Uma língua não é falada de maneira idêntica pelos seus usuários. Não sendo uniforme, podemos observar inúmeras variações se compararmos, por exemplo, a expressão de gaúchos, pernambucanos, cariocas, mineiros e paulistas. Essas variações são, entre outras, principalmente de natureza fonética (o que chamamos de sotaque), lexicais (emprego de palavras e expressões próprias) e sintáticas (ordem das palavras na oração, regência, concordância, etc.)
Além das variações regionais, a língua varia conforme a época, a classe social, o nível de instrução, a faixa etária, a situação de comunicação, etc.
Portanto as variações linguísticas são decorrentes:
a) Do falante: variedades relacionadas à região onde se nasce, ao meio social em que se é criado ou se vive, à profissão que se exerce, à faixa etária e ao momento histórico.
b) Da situação: variedades que ocorrem em função do interlocutor, do tipo de mensagem e do momento ou contexto.
Um advogado, por exemplo, faz diferentes usos da língua ao conversar com um colega de profissão, ao dirigir-se a um juiz no tribunal, ao redigir um bilhete para a secretária ou os argumentos de defesa de um réu. A esses tipos de variedades dá-se o nome de registros.
Tanto na linguagem oral quanto na linguagem escrita, podemos observar diversos graus de formalidade, do mais informal ao mais formal.
Estou preocupado. (norma culta)
Tô preocupado. (língua popular, coloquial)
Tô grilado. (gíria, limite da língua popular)

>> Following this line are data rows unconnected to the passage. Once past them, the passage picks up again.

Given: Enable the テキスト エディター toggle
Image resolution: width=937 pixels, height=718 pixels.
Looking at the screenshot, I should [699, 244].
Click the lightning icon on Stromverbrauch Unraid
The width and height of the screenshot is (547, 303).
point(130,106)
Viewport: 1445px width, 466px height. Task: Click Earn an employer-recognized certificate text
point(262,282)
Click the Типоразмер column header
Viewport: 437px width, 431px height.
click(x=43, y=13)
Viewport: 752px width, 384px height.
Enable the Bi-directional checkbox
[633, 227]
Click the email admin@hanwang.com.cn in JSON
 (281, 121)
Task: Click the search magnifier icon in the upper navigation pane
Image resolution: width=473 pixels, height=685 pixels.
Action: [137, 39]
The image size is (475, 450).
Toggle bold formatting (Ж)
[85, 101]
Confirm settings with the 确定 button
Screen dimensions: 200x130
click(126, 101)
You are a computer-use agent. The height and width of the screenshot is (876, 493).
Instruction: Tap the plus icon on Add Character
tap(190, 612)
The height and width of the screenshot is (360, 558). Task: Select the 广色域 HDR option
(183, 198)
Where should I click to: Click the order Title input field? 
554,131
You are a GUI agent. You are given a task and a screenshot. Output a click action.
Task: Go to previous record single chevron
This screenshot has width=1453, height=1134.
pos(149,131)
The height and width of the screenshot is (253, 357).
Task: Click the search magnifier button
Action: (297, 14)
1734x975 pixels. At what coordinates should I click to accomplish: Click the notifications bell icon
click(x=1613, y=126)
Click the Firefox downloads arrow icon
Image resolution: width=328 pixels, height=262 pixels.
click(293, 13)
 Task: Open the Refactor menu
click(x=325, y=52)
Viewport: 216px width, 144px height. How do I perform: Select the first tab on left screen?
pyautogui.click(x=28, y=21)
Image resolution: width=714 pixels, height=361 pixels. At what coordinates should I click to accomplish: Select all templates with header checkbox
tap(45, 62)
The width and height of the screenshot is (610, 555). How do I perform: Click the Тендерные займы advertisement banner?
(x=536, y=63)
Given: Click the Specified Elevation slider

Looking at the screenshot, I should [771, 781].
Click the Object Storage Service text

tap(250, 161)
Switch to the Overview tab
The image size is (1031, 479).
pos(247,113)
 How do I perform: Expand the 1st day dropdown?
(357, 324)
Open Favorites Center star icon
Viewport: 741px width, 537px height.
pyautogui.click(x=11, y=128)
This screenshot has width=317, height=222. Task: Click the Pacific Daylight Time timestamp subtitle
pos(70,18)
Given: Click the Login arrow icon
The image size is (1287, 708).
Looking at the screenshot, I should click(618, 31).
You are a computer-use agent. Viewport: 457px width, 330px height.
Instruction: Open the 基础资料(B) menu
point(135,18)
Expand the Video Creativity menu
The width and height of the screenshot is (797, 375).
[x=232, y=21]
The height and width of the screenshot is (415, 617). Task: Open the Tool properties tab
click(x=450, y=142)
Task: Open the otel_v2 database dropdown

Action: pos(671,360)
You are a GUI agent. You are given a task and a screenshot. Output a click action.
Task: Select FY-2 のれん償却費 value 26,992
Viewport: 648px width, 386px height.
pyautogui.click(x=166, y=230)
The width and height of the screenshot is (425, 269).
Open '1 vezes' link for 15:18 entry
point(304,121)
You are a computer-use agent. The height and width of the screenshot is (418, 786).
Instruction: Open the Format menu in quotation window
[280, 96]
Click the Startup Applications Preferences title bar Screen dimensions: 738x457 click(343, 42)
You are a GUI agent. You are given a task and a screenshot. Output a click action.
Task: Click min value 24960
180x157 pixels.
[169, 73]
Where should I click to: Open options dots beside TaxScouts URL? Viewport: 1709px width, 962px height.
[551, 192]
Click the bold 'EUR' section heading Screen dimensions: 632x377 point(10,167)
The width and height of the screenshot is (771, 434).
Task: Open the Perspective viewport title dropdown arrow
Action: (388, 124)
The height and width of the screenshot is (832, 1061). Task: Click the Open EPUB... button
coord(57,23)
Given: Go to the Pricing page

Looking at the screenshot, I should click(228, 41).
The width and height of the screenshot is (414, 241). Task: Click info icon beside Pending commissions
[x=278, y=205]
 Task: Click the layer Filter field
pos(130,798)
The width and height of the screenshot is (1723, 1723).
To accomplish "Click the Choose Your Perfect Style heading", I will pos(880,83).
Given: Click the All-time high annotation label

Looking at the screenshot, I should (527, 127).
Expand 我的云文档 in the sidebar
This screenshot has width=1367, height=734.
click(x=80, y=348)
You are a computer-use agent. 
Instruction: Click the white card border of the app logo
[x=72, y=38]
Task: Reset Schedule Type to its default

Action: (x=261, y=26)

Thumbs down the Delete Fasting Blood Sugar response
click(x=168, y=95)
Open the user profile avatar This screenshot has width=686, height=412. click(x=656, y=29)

Não é a mesma coisa falar para dezenas de pessoas em um auditório e contar algo a um amigo. Tampouco é a mesma coisa falar com um irmão e falar com o prefeito da cidade. Cada um desses momentos é uma situação comunicativa diferente. Variam não só as pessoas, mas o lugar, o momento, o(s) receptor(es), as relações afetivas e o tema do qual se fala (a partida de futebol, a suspensão do aluno, etc.)
Registro é como chamamos a variante linguística condicionada pelo grau de formalidade existente na situação em que se dá o ato da fala, ou da finalidade, no ato da escrita.
Observe diferentes registros:
O professor, seguidor fiel dos regulamentos, não permitirá nenhum desvio de conduta dos alunos. (formal)
O professor é rigoroso e não vai permitir nenhuma desordem dos alunos. (informal)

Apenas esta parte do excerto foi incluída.